*** Exercise data Section Begins ***
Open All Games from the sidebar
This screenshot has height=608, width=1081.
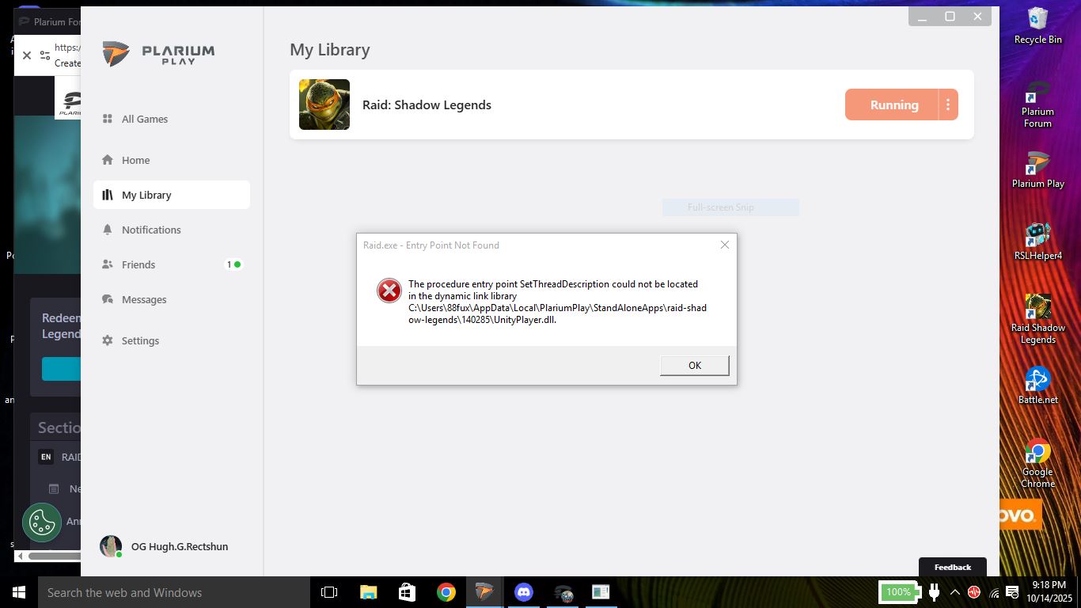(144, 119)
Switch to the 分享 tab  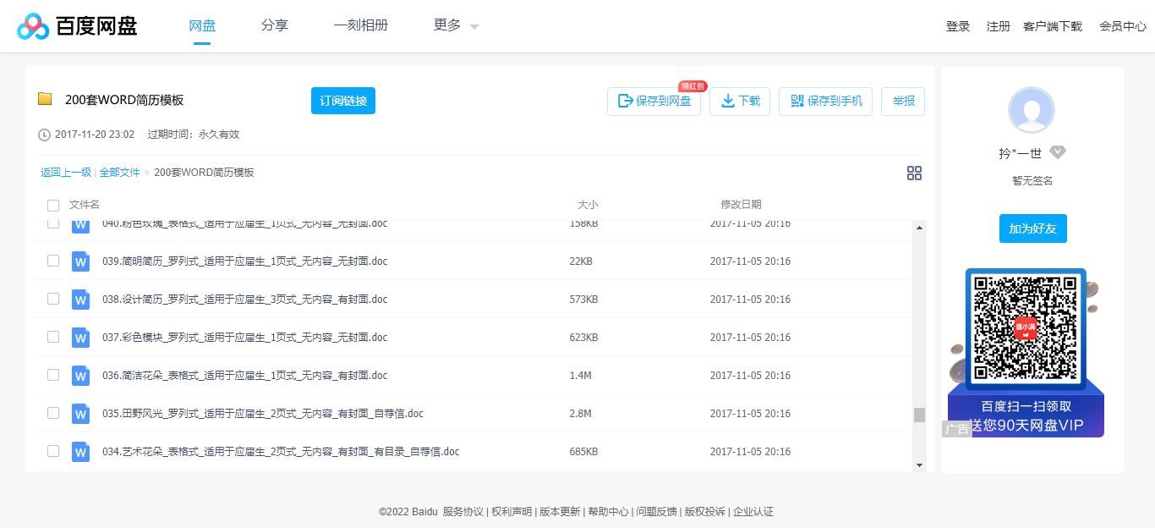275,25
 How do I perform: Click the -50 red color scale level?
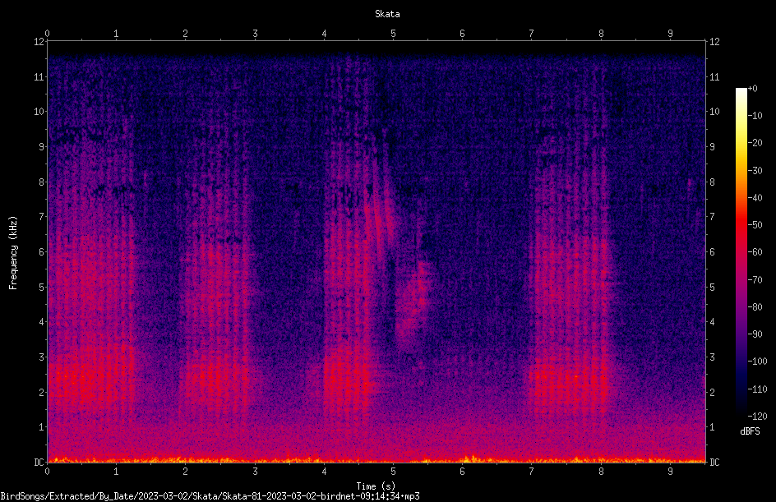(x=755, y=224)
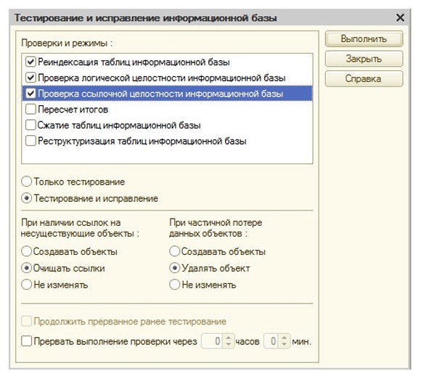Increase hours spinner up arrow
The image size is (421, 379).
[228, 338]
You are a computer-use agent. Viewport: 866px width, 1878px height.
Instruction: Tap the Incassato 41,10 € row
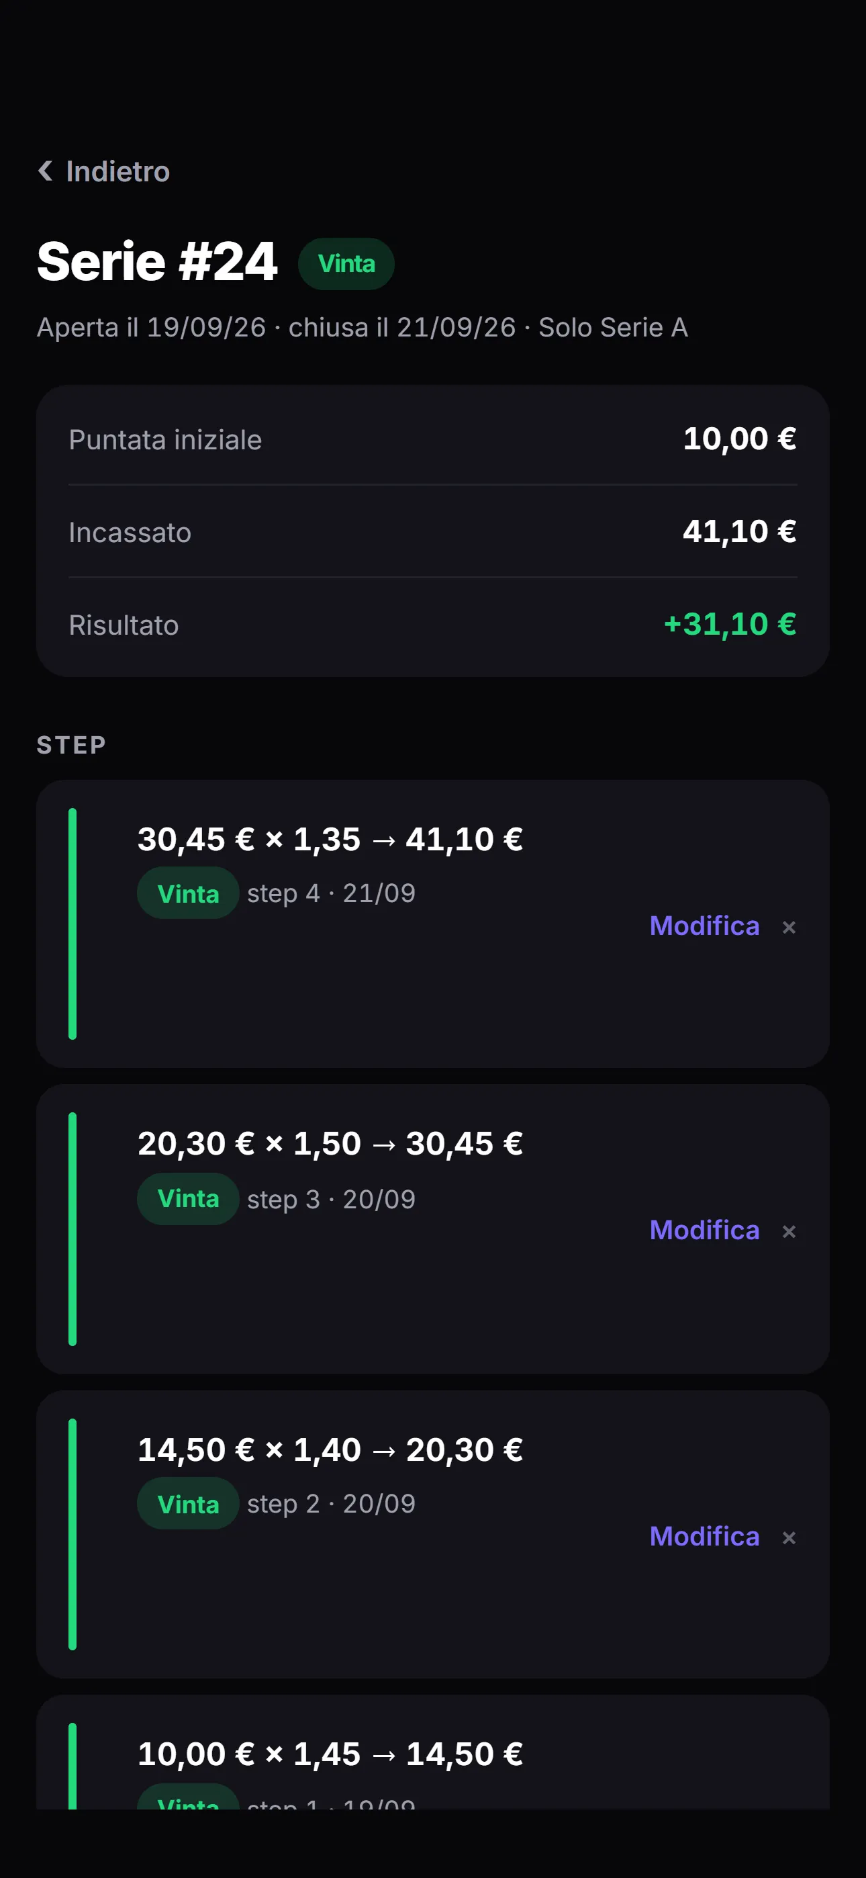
*** Exercise data Section Ends ***
## What needs to be done
Lines from the one containing "You are a computer-use" through the final line of the entries above are to be retyped exactly, with every picture left out.

## Expected answer
You are a computer-use agent. Viewport: 866px width, 1878px height.
Instruction: Tap the Incassato 41,10 € row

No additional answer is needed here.